Me duelen todavía las horas desesperadas de insomnio en una silla que se clavaba en la columna como un estilete, los gritos de los dementes por las noches o el deambular de madrugada por el edificio. En cuanto tenías un momento de relax llegaba el turno siguiente y una tropa de uniformes blancos invadía la habitación retirando orines, clavando agujas o atiborrando a pastillas. Me viene a la mente el dolor de la muerte que llega, la incomprensión o la soledad tanto como la alegría de la partida al ser enviado a casa.

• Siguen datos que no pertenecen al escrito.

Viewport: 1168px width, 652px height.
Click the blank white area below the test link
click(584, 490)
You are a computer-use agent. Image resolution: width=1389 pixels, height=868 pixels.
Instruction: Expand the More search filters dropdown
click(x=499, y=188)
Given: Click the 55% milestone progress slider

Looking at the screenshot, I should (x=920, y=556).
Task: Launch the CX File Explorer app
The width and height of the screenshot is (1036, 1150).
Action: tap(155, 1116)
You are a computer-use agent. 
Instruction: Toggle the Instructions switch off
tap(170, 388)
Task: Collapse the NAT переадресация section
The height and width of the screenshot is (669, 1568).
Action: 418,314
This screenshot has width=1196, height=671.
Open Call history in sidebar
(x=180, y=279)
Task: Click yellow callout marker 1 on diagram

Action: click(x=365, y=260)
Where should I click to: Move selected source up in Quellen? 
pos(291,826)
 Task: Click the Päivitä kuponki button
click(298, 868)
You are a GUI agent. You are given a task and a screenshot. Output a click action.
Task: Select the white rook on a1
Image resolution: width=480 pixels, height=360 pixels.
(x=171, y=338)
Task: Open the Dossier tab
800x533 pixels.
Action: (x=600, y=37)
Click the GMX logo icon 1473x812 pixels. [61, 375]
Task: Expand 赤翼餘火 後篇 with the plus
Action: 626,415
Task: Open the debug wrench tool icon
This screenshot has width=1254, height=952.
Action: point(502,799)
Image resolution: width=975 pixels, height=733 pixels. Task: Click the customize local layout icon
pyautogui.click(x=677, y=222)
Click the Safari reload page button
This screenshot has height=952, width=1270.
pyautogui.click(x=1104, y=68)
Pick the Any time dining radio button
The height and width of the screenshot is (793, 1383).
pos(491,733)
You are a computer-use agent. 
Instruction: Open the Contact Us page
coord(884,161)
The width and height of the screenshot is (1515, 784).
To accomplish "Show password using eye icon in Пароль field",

Del hospital me quedo con lo mejor: las personas. En los muchos días que estuvo mi padre compartí muchas historias personales. El dolor de unos padres por la caída en desgracia de su hijo. Las horas muertas incitan a la conversación íntima y a la exposición de nuestras obsesiones particulares. Mi padre tuvo suerte en sus últimas cuatro semanas con la gente que le tocó conocer. La felicidad de un amor improbable entre una inglesa y un español fumador impenitente con sus pulmones destrozados. La amabilidad de aquella bióloga que por falta de oportunidades ejercía de limpiadora y que le llevó el que fue el último regalo que tuvo mi padre. Yo mismo disfruté, no lo sabía entonces, de la confesión, del balance de toda una vida que hizo sin saber (¿O tan vez si?) que estaba a unos pocos días del final.

No amo a los edificios, menos a éste, que arquitectónicamente era deleznable. Si algo le ha salvado todas estas décadas es la increíble humanidad que lo ha poblado a las personas, enfermos o personal sanitario que con unas palabras de amables han iluminado el sufrimiento que conlleva la existencia.